SURABAYA, iNews.id - Gubernur Jawa TimurKhofifah Indar Parawansa merespons tudingan Pemerintah Provinsi (Pemprov) Jatim menutupi data Covid-19. Hal ini disampaikannya melalui unggahan di akun Instagram @khofifah.ip.
Khofifah mengungkapkan, Pemprov Jatim menjunjung tinggi transparansi data Covid-19 yang notabene menjadi parameter penanggulangan dan kebijakan.
“Kami berkomitmen menyajikan data yang reliable, realtime serta interoperable mengenai kondisi Pandemi Covid-19 di Jatim sesuai dengan laporan 38 kabupaten kota setiap harinya. Data tersebut bisa diakses siapapun melalui kanal infocovid19.jatimprov.go.id,” tulis Khofifah dikutip, Selasa (27/7/2021).

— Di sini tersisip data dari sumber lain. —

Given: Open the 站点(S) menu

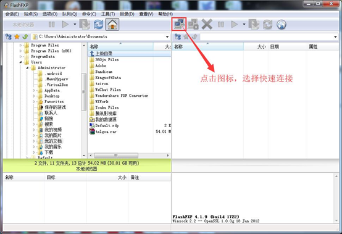Looking at the screenshot, I should click(x=31, y=14).
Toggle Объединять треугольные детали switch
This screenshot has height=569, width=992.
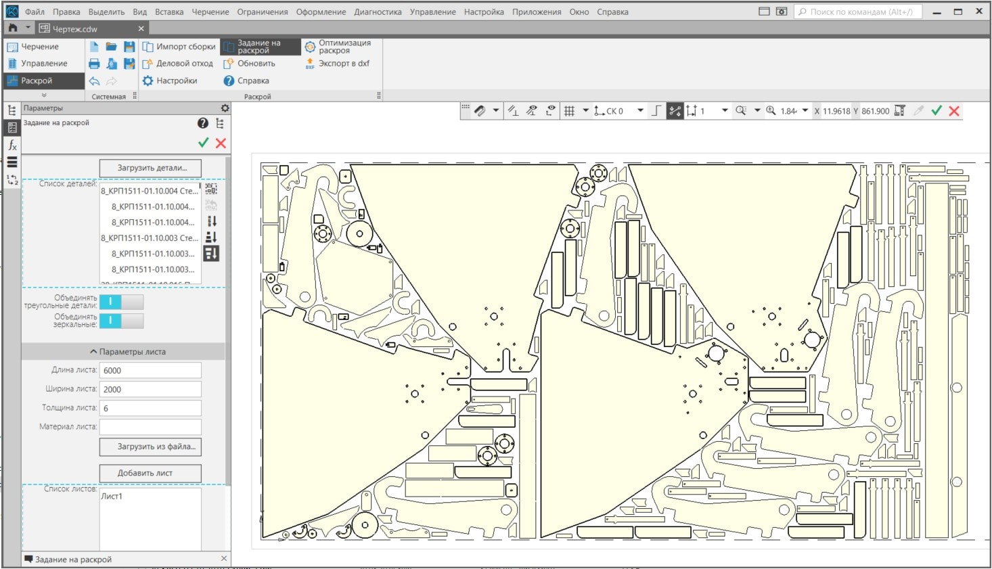point(121,301)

Dalam unggahan tersebut, Khofifah mengatakan, pada web infocovid19 Jatim, terdapat lebih dari 80 variabel dari tiap kabupaten/kota dibuka secara publik dan dapat diakses siapa saja. Mulai dari kasus, kontak erat, testing bahkan jumlah yang dirawat dan isoman.
“Ini sistem terlengkap di Indonesia,” kata Khofifah.
Dia menambahkan, sistem ini berbasis bottom up sehingga data yang ditampilkan laporan masing-masing kabupaten dan kota. Selama ini, kata dia, banyak organisasi-organisasi relawan yang membantu mengawal data tersebut.